IN THIS MODERN era of superhero cinema, comic-book fans have been able to enjoy blockbusters based on some of their favorite characters with an understanding that the films will not be carbon copies of the paper (or digital) pages they turn to — but rather live-action adventures that take inspiration from some of their favorite stories.

“The Dark Knight Rises” wasn’t a re-enactment of “Knightfall,” despite Bane being the villain. “Avengers: Age of Ultron” won’t be a replica of the recent story by Brian Michael Bendis. And then there are the Frank Miller movies.

“Now, who wants to play?”

We get our latest look at a Miller work in motion with the new trailer for “Sin City: A Dame to Kill For.”

A Miller-approved adaptation to the screen is like no other. Maybe it’s because Miller has a seat next to the director (as a co-director working next to Robert Rodriguez), providing guidance on dialogue and visual style.

“Sin City is where you go in with your eyes open … “

In “A Dame to Kill For,” we again get a highly stylized black-and-white film (with the occasional crimson splash) that strives to look like a comic book come to cinematic life.  It’s an approach that can bring mixed results.

The first “Sin City,” nearly a decade ago, was commonly seen as visually groundbreaking. Miller’s “The Spirit,” in 2008? Not so much.

In the new “Dame to Kill For” teaser trailer, we see some moving comic-book captions blended with the hard-boiled live-action, signaling to fanboys that this film is flaunting its comic roots.

“Crazy is sounding pretty good right now…”

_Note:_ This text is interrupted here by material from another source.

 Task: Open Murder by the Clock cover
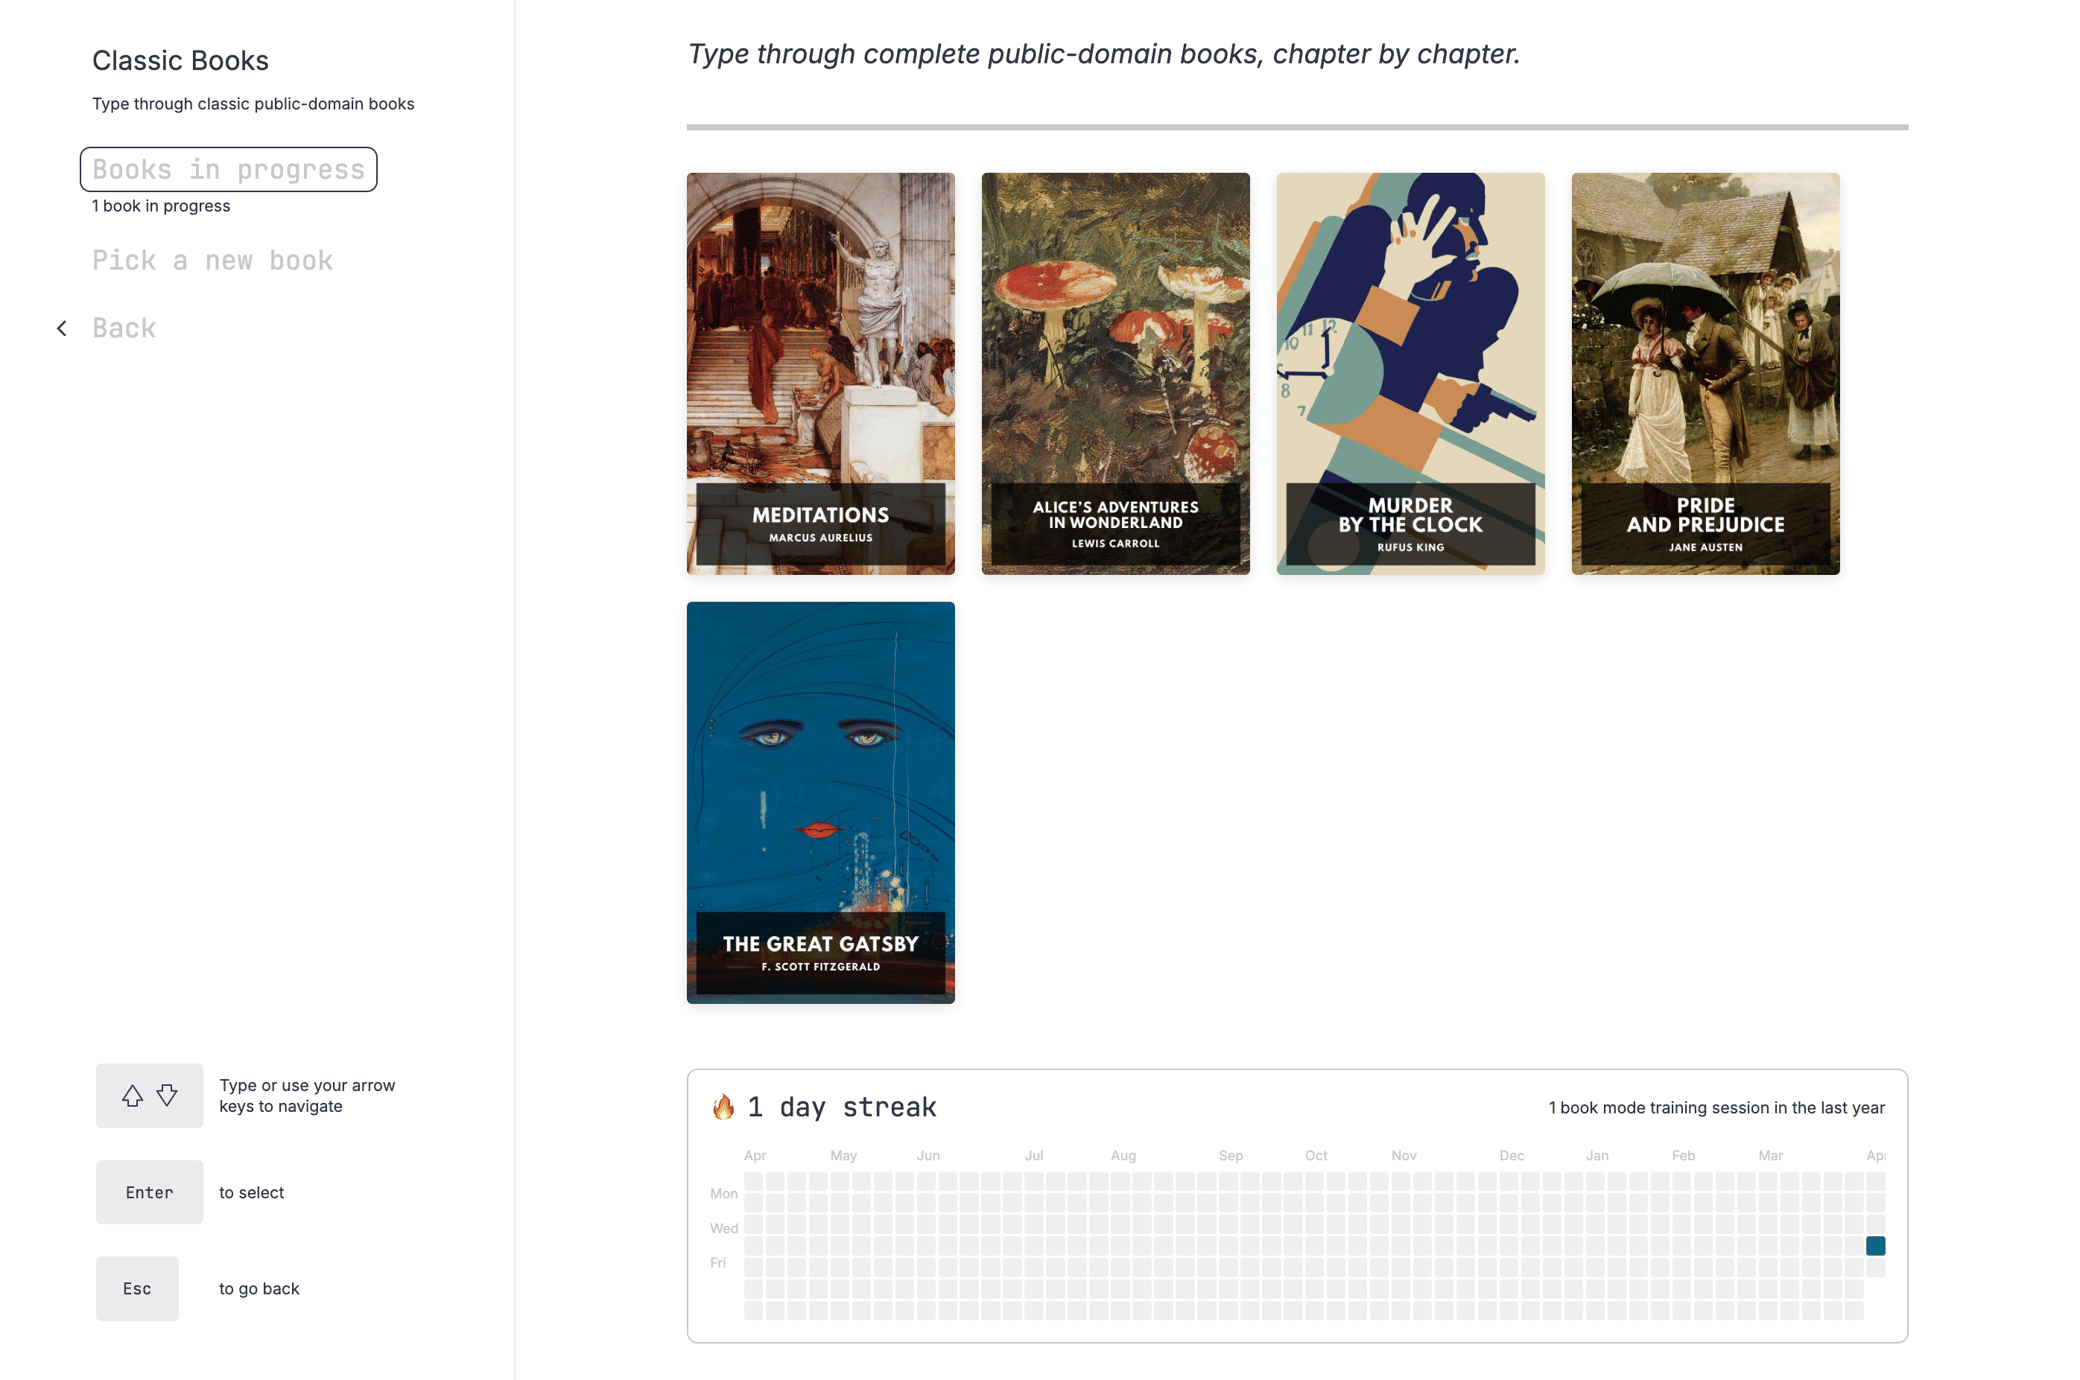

Will this recipe be enough to lure in the all-important casual, non-geek filmgoer? Well, there is much to suggest it could cross over beyond the fanboy audience, thanks to the incredible visuals inspired by Miller’s art and the bounty of starpower speaking in clipped dialogue — from original “Sin City” cast members (Bruce Willis, Rosario Dawson, Jessica Alba) to newcomers (Joseph Gordon-Levitt, Josh Brolin, Dennis Haysbert and Eva Green).

After viewing this trailer, we are left, mostly, with an essential question: Will “A Dame to Kill For” build on the first “Sin City”? There sometimes is the “deja-view” sensation that despite the optical goodies, we’ve seen all this before. If there is fresh fun, the film should be a hit — even in a city where the definition of that word isn’t always black-or-white.

“You don’t even want to dream about my worst.”

Ultimately, though, the bigger picture is the long arching truth that Miller himself, regardless of this film’s performance, is an unstoppable force. “Batman vs. Superman: Dawn of Justice” (due in 2016) has Miller’s fingerprints all over it, with the movie being loosely based on “The Dark Knight Returns.” Even Ben Affleck’s bat-suit is a tip of the cowl to Miller (with a dash of Jim Lee). When you’ve had the kind of continued impact and received such critical response as he has, the adaptations of Miller’s stylized, high-violence works will keep on coming to sate comic-film fans.

To some film studios, after all, Frank Miller remains a name “to kill for.”